Resilience. Being resilient. Do you know what resilience means? It means, even if you get knocked down, you pick yourself up and you keep going. So it’s not about physical, it’s more of a mental. If you are mentally strong, then you can conquer anything.
Would you say you’re resilient?
Extremely resilient [laughs]. A lot of things have happened in my life that have made me — no, forced me, to be a very strong person. And also in a community like this, did you notice that I was Muslim?
With a scarf on? You need to be resilient in this community or else people will come after you, and they will [not] be nice.
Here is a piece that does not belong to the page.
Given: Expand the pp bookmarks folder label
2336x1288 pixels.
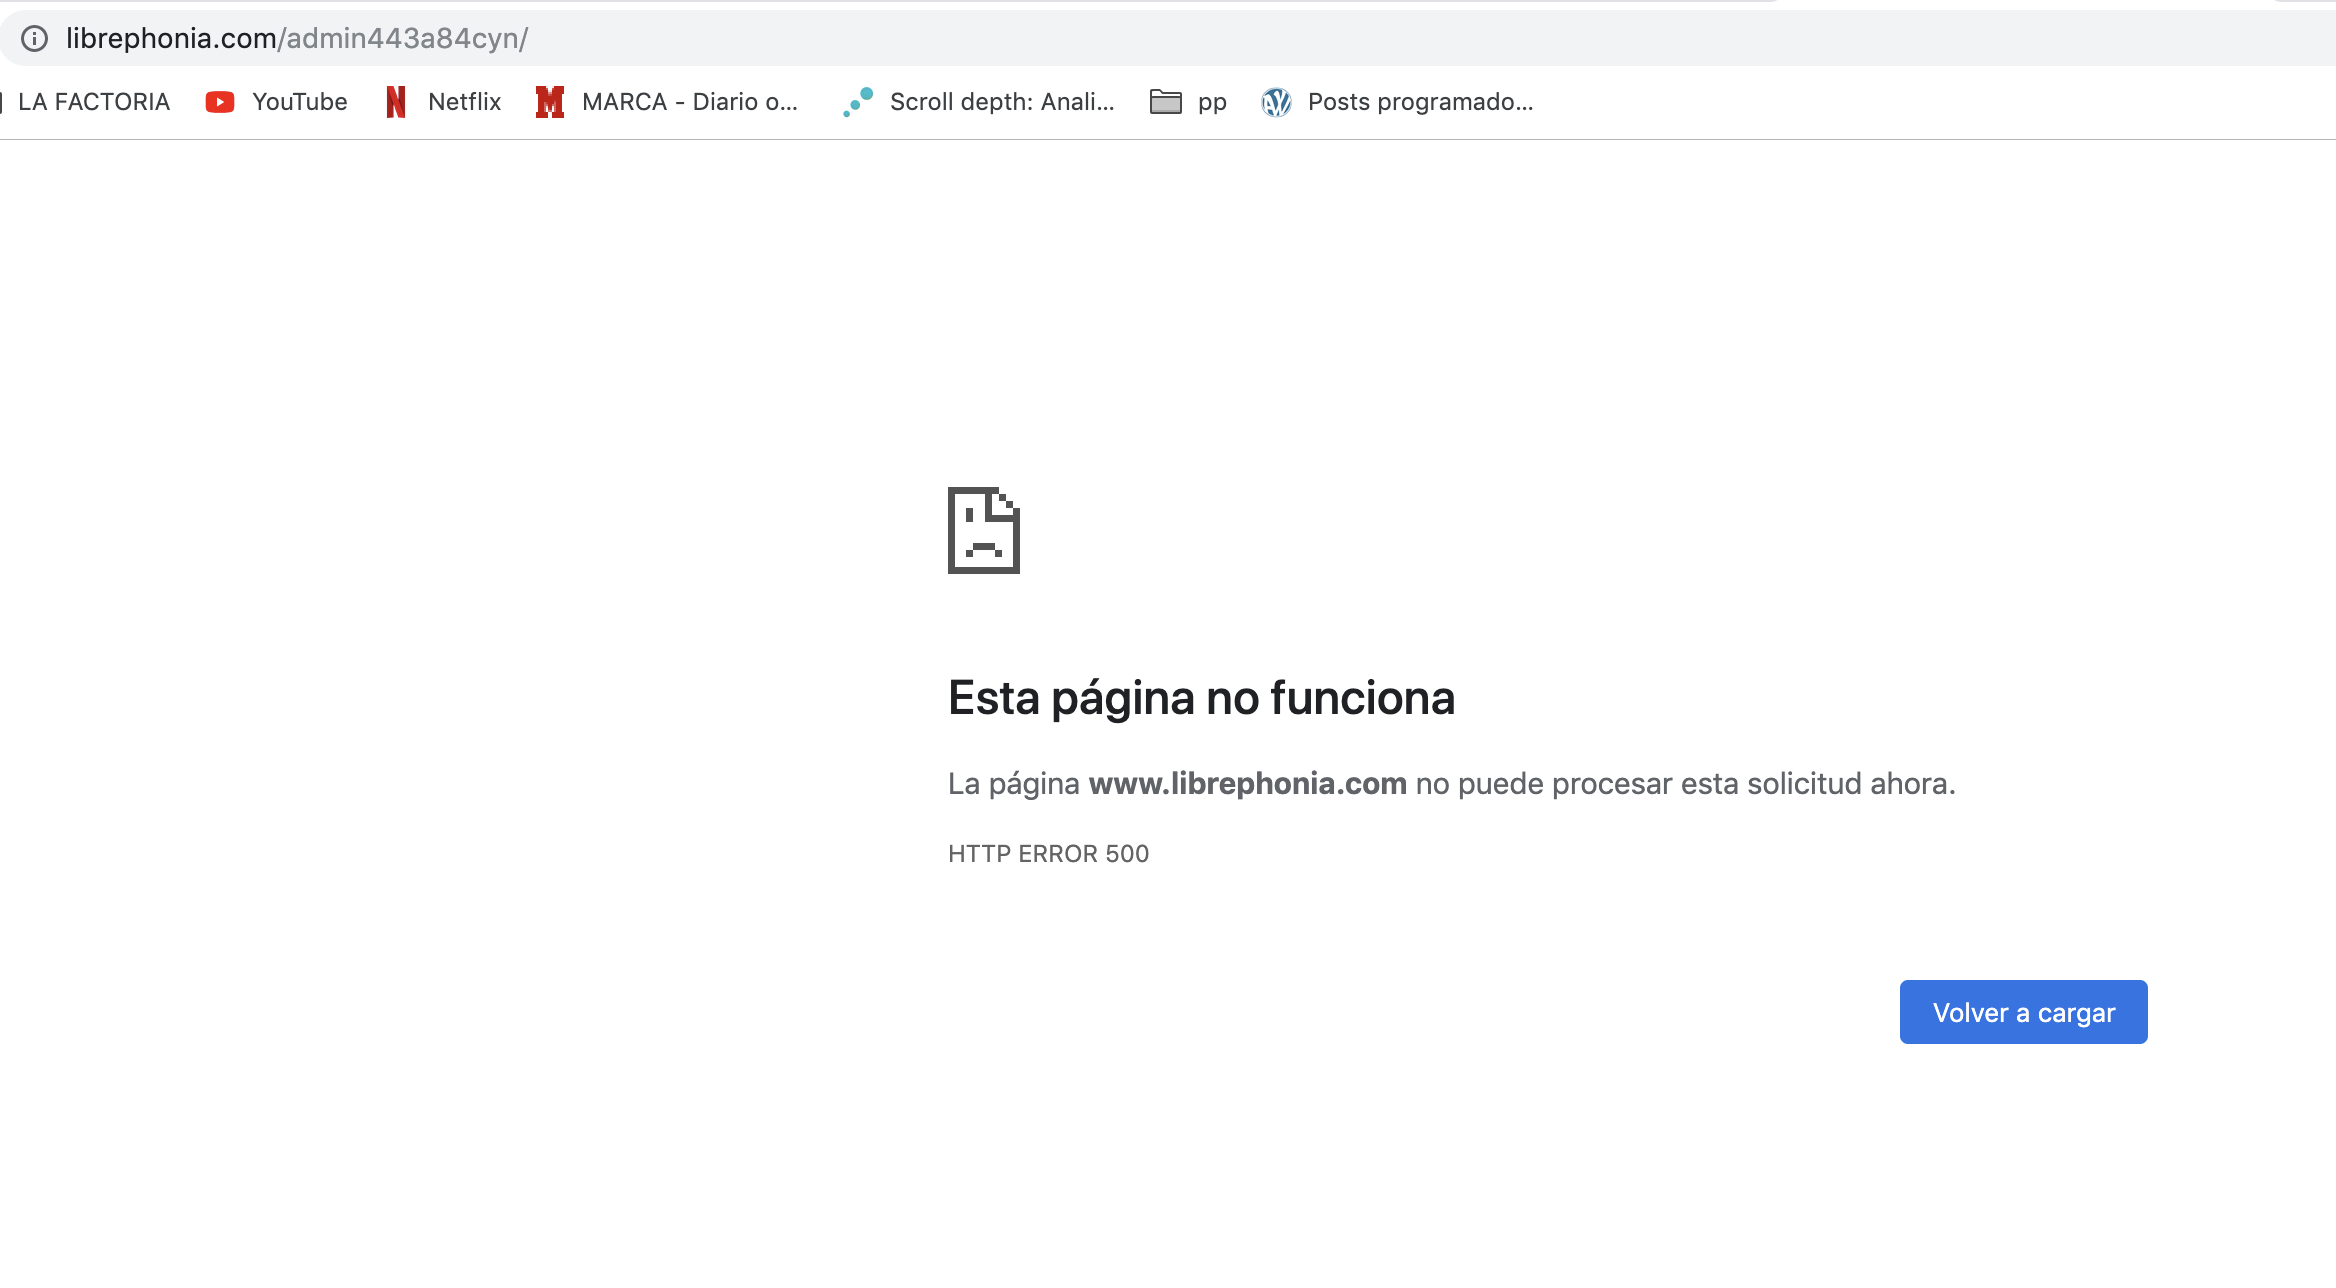Looking at the screenshot, I should pos(1212,102).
Have you been through some rough times because of your —
Yeah, because of your religion?
Um, I haven’t. Maybe because of the people that surround me. But I do have friends who have problems walking in the streets, going shopping, dropping their kids off. But me, no, I’ve been very fortunate that I haven’t had any issues with it. But then again, I am a strong person and I think the vibe I send out is, ‘Don’t mess with me’.
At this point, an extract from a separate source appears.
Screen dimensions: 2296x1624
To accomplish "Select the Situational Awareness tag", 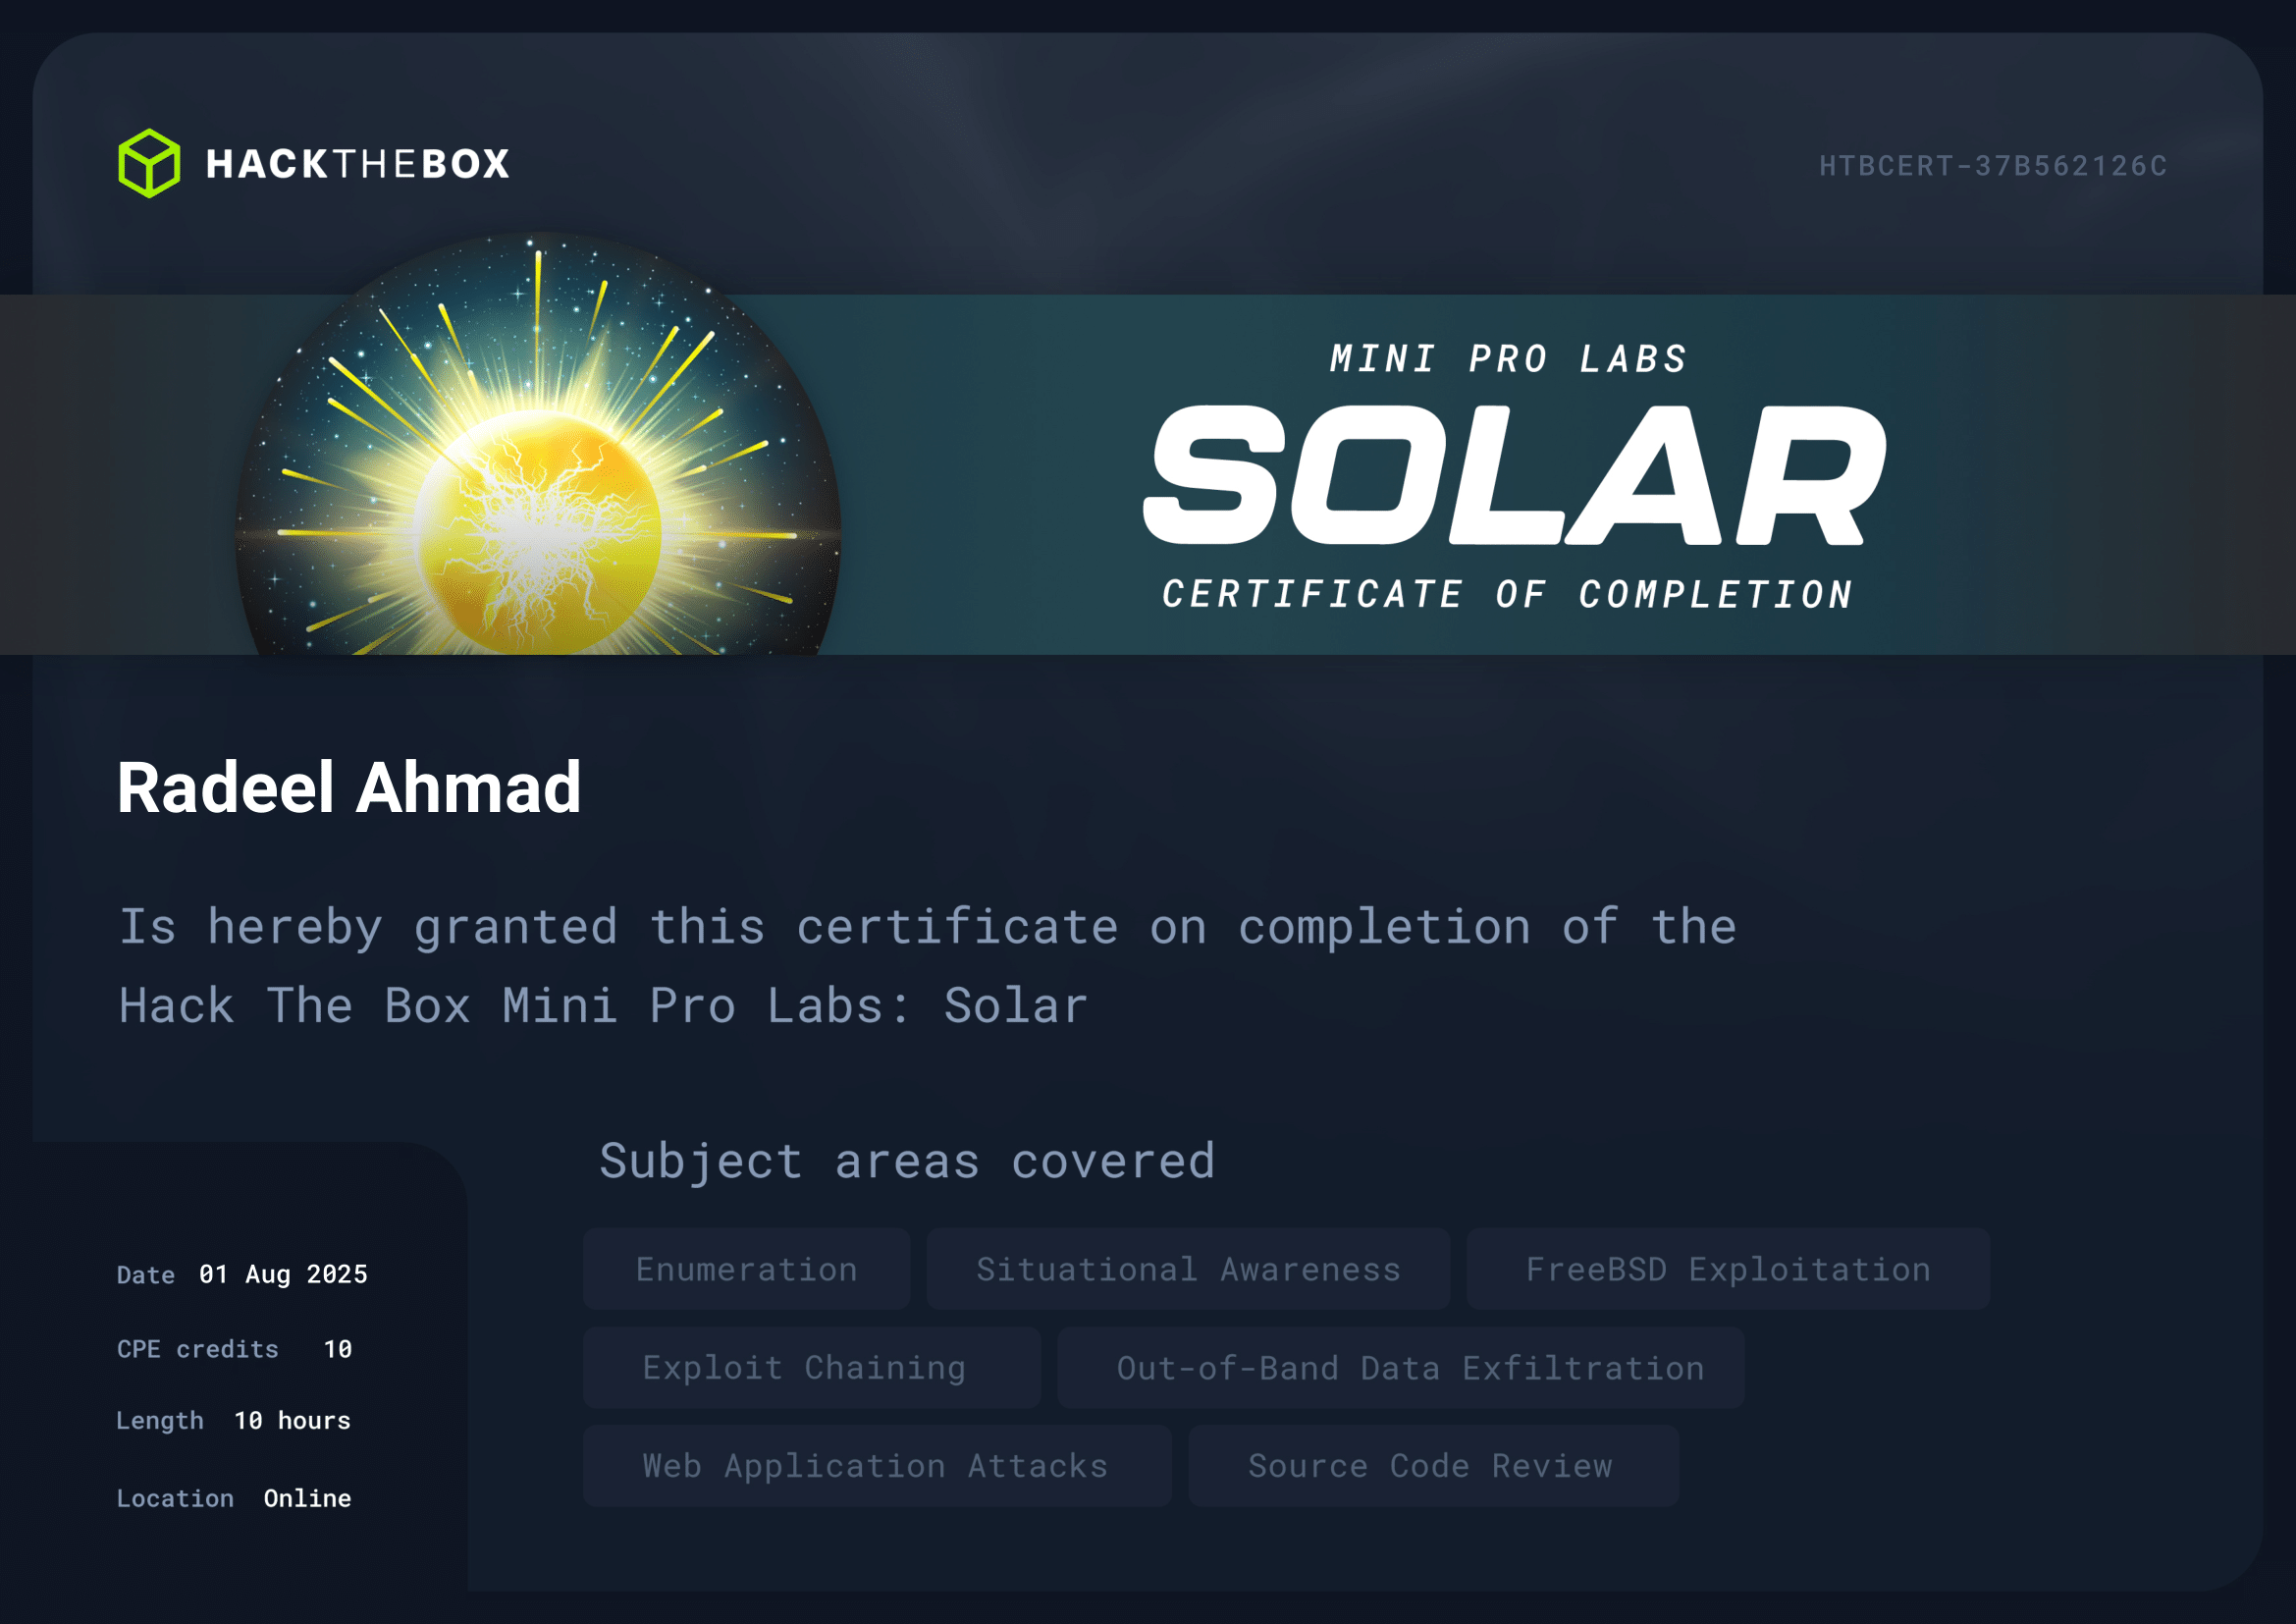I will click(1187, 1269).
What is the hardest thing that you’ve overcome?
The hardest thing I’ve ever overcome? When you’re as old as I am, there’s lots of things that you have to overcome. You know, I don’t really think that I have a hard, hard thing, because every time that something happens I try to pick myself up and just keep going.
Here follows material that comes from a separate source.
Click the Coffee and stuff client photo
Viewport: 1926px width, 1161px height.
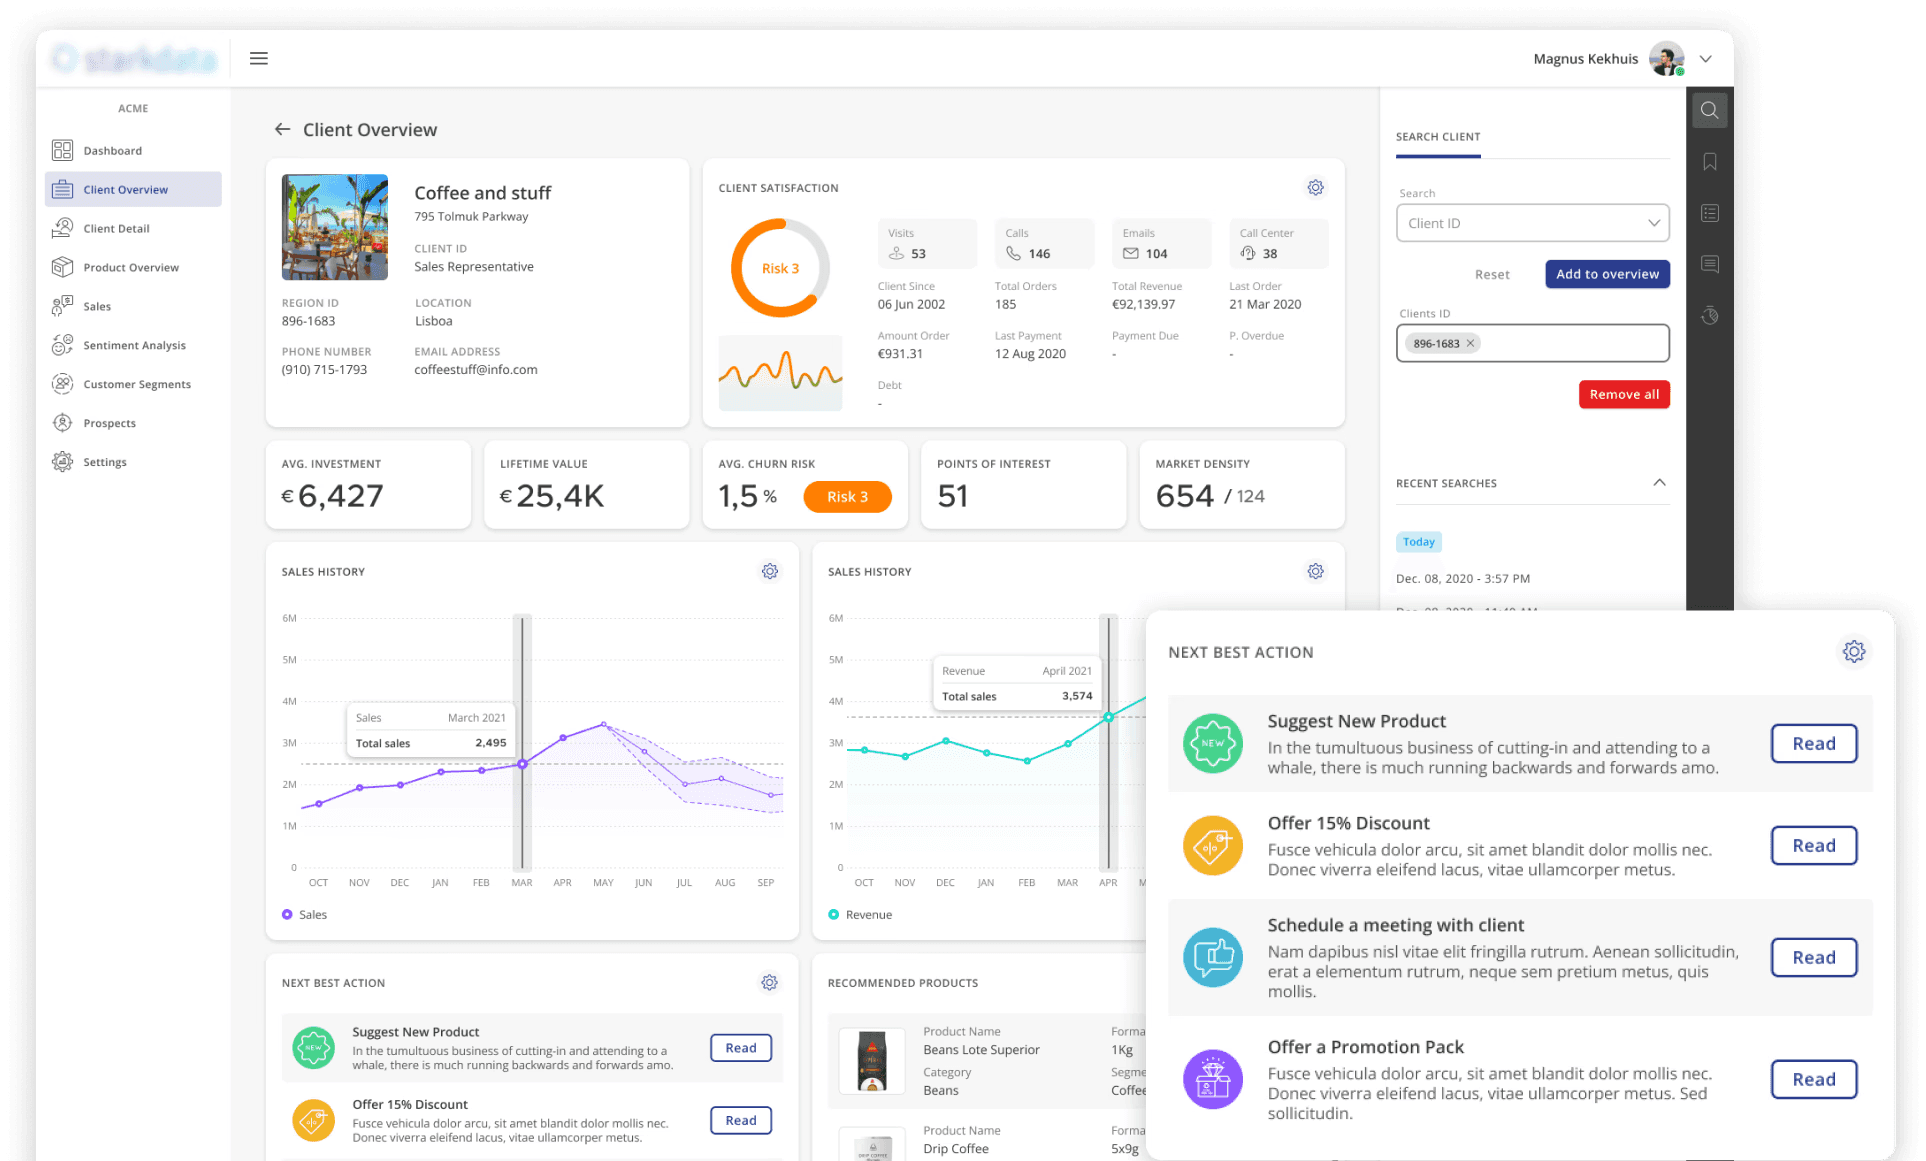pyautogui.click(x=334, y=227)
That’s my mantra, just keep going. Just keep going. So I don’t really have one thing. You know, you’re always going to have your high days and your low days, or your moments in life and your break-ups and stuff like that. But you’ve just got to keep going.
What is a quality you love about yourself?
I love about myself? A quality that I think — well, I think one of my strengths is that I’m loyal. I am fiercely loyal to the people that I love, that is probably my greatest strength.
Last question. What does freedom mean to you?
Freedom. I suppose it means different things to many different people. Freedom is not just about the physical freedom. It’s about being able to express yourself [in a place] where you’re not judged; not judged by people around you, not judged by the government, not judged by the media.
And right now, I don’t think that I have that freedom. Because I am constantly judged, and I think I’ve been dehumanised with the current environment. So right now, even though I walk and I go and I come and I do all that stuff, if you see me, you’d think I’m free. But in essence, I’m not really free. Because of the moral judgements, and the media portraying or creating a narrative. And while there’s always bad in the world, you know, it kind of does come back to us.
So that’s still happening now to you?
No, it’s just a personal level; like, nothing happens to me. I walk in with a ‘Don’t mess with me’ [attitude], but deep down — like, I walk, I go, I come, everyone says ‘Oh, she’s free, she can do whatever she wants’. I can.
But there is that psychological freedom that I don’t have because I do feel like I’ve been dehumanised because of my religion and I’ve lost my identity because I wear a scarf. Not because people do that to you, like I don’t act on it but I do feel it. I know it’s there and I feel that. If that makes sense to you.
Can you tell me more about your religion?
What about it, you don’t hear enough on the news about it? [Laughs]. Islam is actually a religion of peace. That’s what Islam means, it means salam.
I know that since 9/11 it’s been in the news quite a bit, and I know that there’s bombings happening and people shooting, and all those sorts of things happen. And I get it. I remember growing up and, is it the IRA? The Protestants and the Catholics used to fight in Ireland, and I remember they used to talk about terrorism there, and I get that we’re the new ones now.
But at the same time I can see the hypocrisy that happens in the media, because when someone who is non-Muslim does something wrong, they give them a story. They say, ‘He was a loner, he had psychological problems’, they give him a name. But if they were a Muslim, they’ll say ‘the Muslim man or the Muslim woman’, and there’s no empathy created for them.
So, because of rumours —
It’s not rumours, it’s just the narrative. Just the way the media spins the story. Maybe it’s just the way it sells, maybe it’s perpetuating the xenophobia, which is the fear of others — or Islamophobia, if you want to talk about Pauline. I don’t know. It is what it is. To quote Jerry Seinfeld.